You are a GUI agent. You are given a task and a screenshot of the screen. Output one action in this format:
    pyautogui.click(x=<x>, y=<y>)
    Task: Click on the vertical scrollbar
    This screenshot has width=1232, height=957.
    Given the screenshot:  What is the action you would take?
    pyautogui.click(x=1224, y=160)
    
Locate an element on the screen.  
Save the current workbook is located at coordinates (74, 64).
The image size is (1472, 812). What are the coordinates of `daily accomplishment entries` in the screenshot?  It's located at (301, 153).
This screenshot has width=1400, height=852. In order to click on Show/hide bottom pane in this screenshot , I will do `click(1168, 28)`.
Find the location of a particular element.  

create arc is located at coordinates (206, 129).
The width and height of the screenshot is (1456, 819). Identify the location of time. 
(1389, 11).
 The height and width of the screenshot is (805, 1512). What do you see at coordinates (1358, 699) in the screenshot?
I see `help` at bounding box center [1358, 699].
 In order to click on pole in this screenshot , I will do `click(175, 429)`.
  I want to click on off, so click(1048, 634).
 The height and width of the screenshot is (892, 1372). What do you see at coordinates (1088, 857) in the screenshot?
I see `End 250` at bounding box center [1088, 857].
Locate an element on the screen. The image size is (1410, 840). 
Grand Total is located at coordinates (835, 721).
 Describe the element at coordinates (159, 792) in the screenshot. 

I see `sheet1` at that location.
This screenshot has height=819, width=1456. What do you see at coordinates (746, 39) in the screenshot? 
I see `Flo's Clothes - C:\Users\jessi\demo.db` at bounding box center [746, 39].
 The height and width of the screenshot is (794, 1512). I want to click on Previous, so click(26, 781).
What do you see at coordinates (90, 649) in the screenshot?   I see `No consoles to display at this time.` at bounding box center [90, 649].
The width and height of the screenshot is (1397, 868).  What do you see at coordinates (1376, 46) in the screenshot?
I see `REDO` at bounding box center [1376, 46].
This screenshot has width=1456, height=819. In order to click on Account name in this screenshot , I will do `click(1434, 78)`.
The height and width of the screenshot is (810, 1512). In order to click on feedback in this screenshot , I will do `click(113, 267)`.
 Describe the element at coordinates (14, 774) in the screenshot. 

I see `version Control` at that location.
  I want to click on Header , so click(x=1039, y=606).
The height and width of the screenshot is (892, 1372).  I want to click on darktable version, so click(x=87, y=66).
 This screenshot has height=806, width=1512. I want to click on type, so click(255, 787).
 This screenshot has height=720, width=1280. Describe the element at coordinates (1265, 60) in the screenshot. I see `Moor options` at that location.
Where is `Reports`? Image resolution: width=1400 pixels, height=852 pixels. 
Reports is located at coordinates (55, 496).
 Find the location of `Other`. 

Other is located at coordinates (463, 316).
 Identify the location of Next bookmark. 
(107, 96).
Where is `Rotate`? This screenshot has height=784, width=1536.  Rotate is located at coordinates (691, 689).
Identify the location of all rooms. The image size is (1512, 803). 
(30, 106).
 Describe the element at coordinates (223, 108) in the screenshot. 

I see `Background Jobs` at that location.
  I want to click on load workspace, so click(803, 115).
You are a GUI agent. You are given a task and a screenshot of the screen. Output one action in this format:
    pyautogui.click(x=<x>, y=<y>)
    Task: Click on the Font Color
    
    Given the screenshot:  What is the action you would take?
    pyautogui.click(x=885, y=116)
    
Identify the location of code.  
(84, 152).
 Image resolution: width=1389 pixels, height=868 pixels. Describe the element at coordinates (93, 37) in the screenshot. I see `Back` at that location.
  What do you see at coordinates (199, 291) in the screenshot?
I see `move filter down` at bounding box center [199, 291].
##########
Prompt: Rewrite the records in the stretch from the line containing "This screenshot has width=1456, height=819." through the line containing "I want to click on load", putting "Determine" wherever "Identify" appears and changing nothing else.

Response:
This screenshot has width=1456, height=819. In order to click on Account name in this screenshot , I will do `click(1434, 78)`.
The height and width of the screenshot is (810, 1512). In order to click on feedback in this screenshot , I will do `click(113, 267)`.
 Describe the element at coordinates (14, 774) in the screenshot. 

I see `version Control` at that location.
  I want to click on Header , so click(x=1039, y=606).
The height and width of the screenshot is (892, 1372).  I want to click on darktable version, so click(x=87, y=66).
 This screenshot has height=806, width=1512. I want to click on type, so click(255, 787).
 This screenshot has height=720, width=1280. Describe the element at coordinates (1265, 60) in the screenshot. I see `Moor options` at that location.
Where is `Reports`? Image resolution: width=1400 pixels, height=852 pixels. 
Reports is located at coordinates (55, 496).
 Find the location of `Other`. 

Other is located at coordinates (463, 316).
 Determine the location of Next bookmark. 
(107, 96).
Where is `Rotate`? This screenshot has height=784, width=1536.  Rotate is located at coordinates (691, 689).
Determine the location of all rooms. The image size is (1512, 803). 
(30, 106).
 Describe the element at coordinates (223, 108) in the screenshot. 

I see `Background Jobs` at that location.
  I want to click on load workspace, so click(803, 115).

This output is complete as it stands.